Whether it’s a last-mile option for remote areas or a broadcast service requiring both international and regional delivery, customized hybrid connectivity methods are often the best solution. Customers can mix and match what they need based on their changing production and budget requirements.

Providers can also mix and match their resources, with one taking advantage of and benefiting from the other’s unique expertise. In a previous issue of Pipeline, Telstra provided thoughts on the mutual benefits of telco and satellite collaboration, how telco providers can be a channel for satellite operators and how satellite service providers can rely on traditional telcos to deliver the network connectivity to their teleports that is crucial for ground station infrastructure.
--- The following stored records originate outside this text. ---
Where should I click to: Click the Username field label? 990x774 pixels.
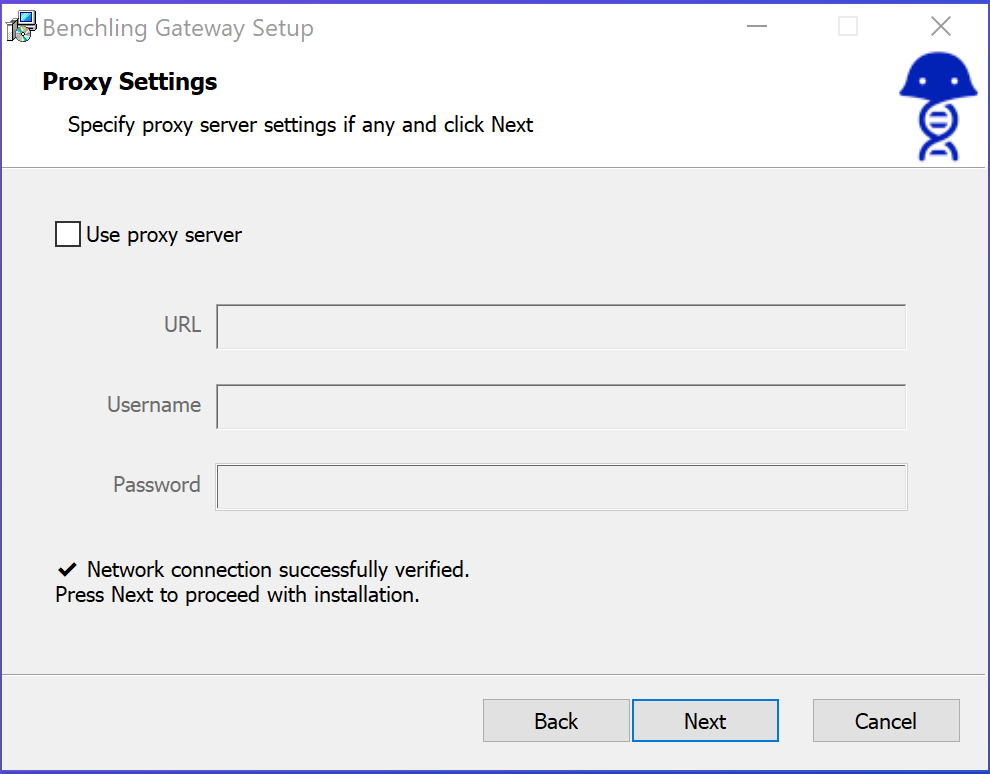pyautogui.click(x=154, y=405)
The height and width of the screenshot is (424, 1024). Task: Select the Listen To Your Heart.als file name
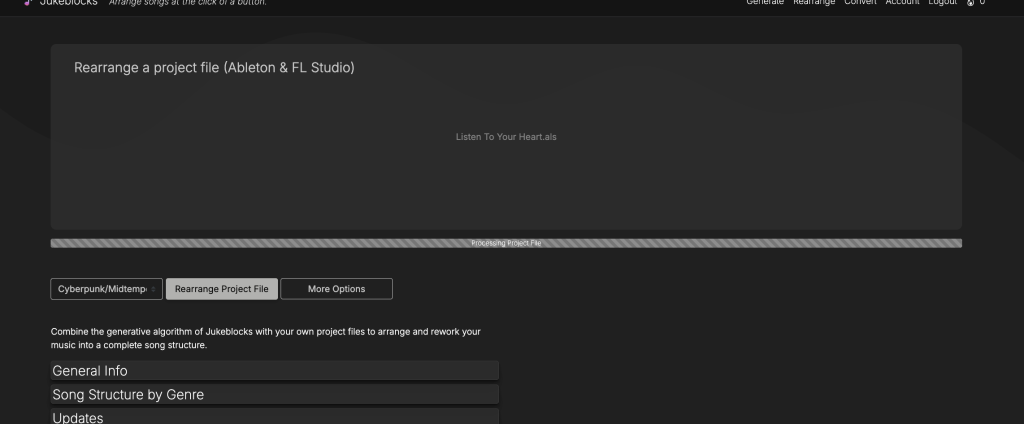point(506,137)
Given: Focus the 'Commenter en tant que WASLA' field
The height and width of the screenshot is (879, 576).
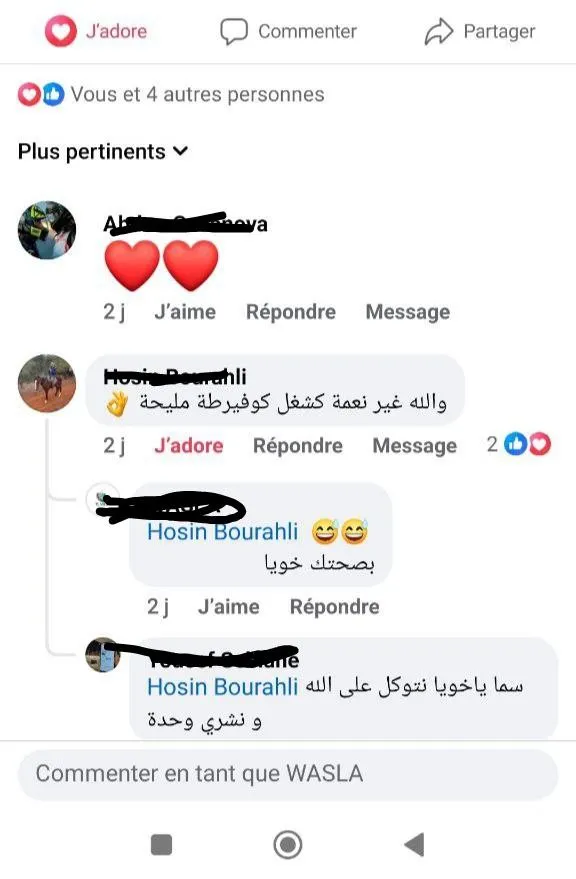Looking at the screenshot, I should click(288, 774).
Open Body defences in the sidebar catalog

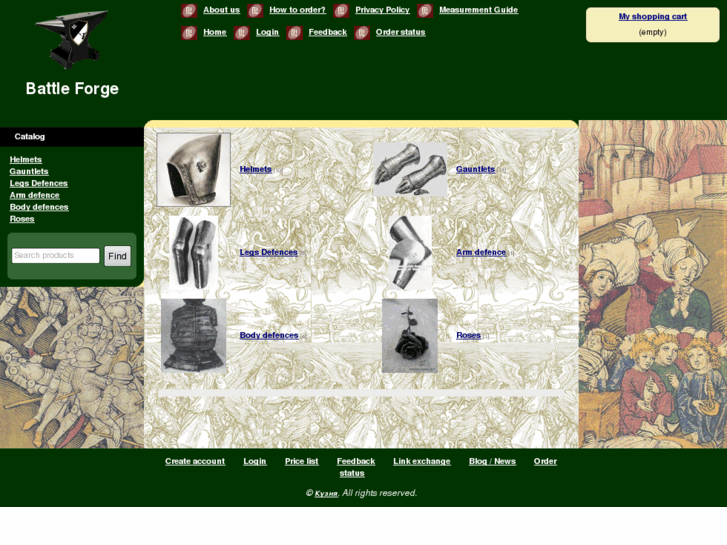coord(39,207)
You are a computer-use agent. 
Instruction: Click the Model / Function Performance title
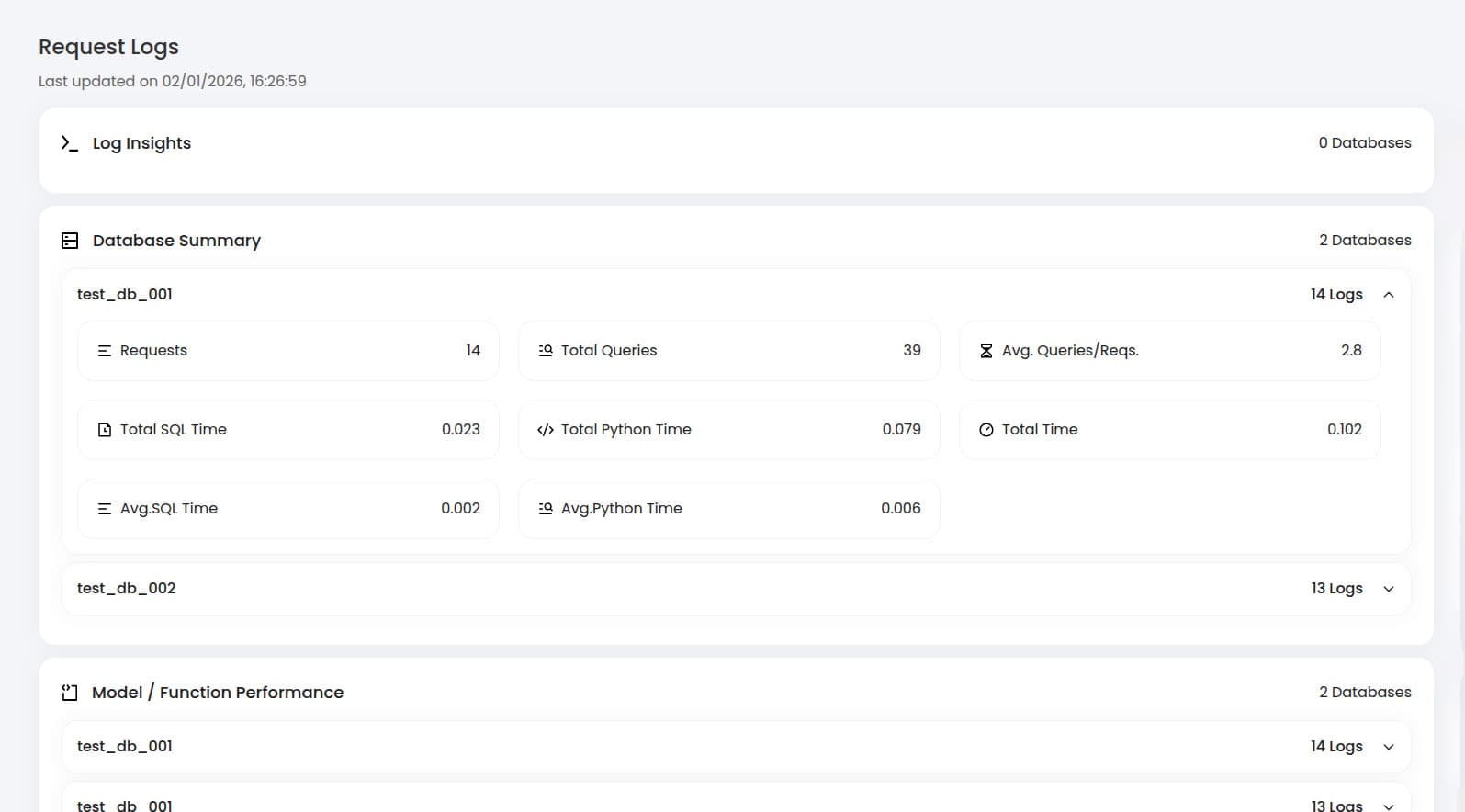click(218, 693)
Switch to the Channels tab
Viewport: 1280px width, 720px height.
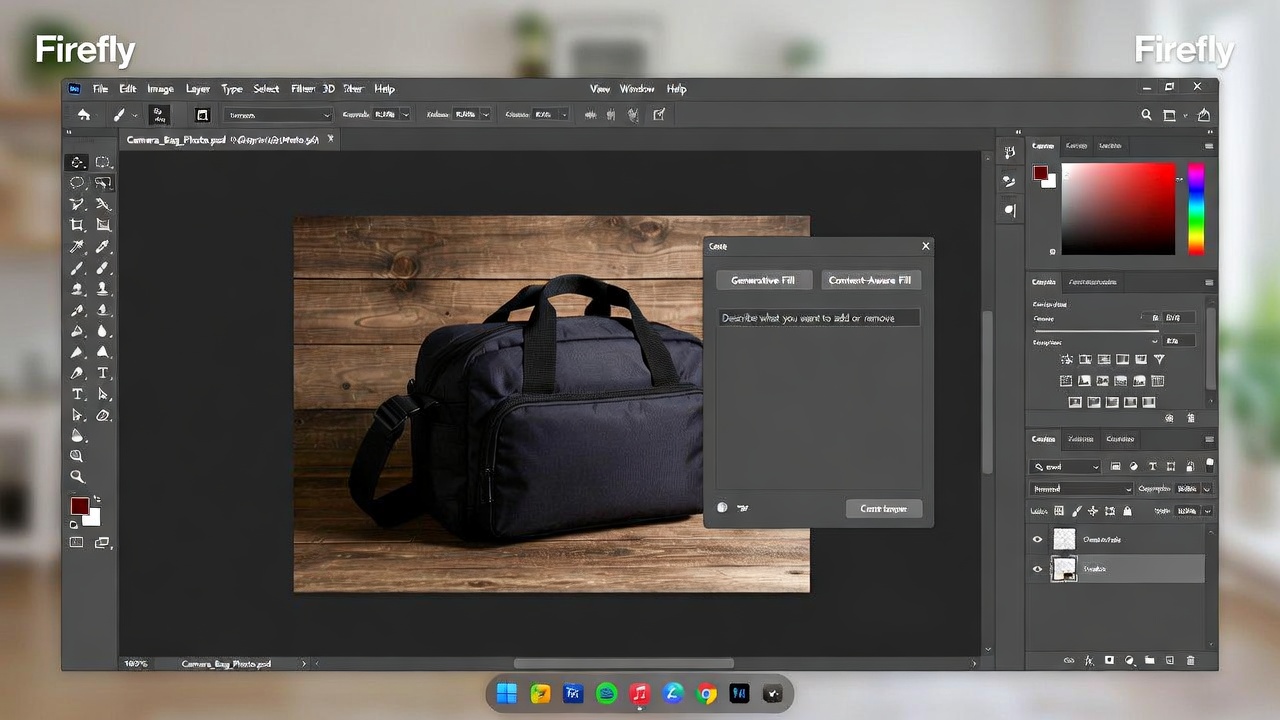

This article continues that valuable discussion, extending the topic to emerging technology applications such as 5G and the Internet of Things (IoT).

Surging space investment

A recent report from McKinsey & Company noted private-sector funding in space-related companies exceeded $10 billion in 2021, its highest level ever and a tenfold increase over the past decade. Take as an example Omnispace, which recently secured $60 million in equity financing to develop its satellite-based service for 5G and IoT, leveraging partnerships with mobile operators for direct satellite to 5G handsets, known as 3GPP, Rel-17 NTN, or as they describe it, the non-terrestrial component of its “global 5G hybrid mobile network.”

Similarly, AT&T announced it is teaming with OneWeb to use its satellite technology as a complement to its existing access technologies. (Full disclaimer: Telstra is also partnering with OneWeb, combining our resources to deliver high-speed, low-latency network connectivity across underserved regions worldwide.)

Collaboration over competition

It’s clear from all this activity that many telcos, mobile carriers and satellite providers are coming around to a new way of thinking about their business and their customers’ needs, realizing they must change to remain competitive and successful.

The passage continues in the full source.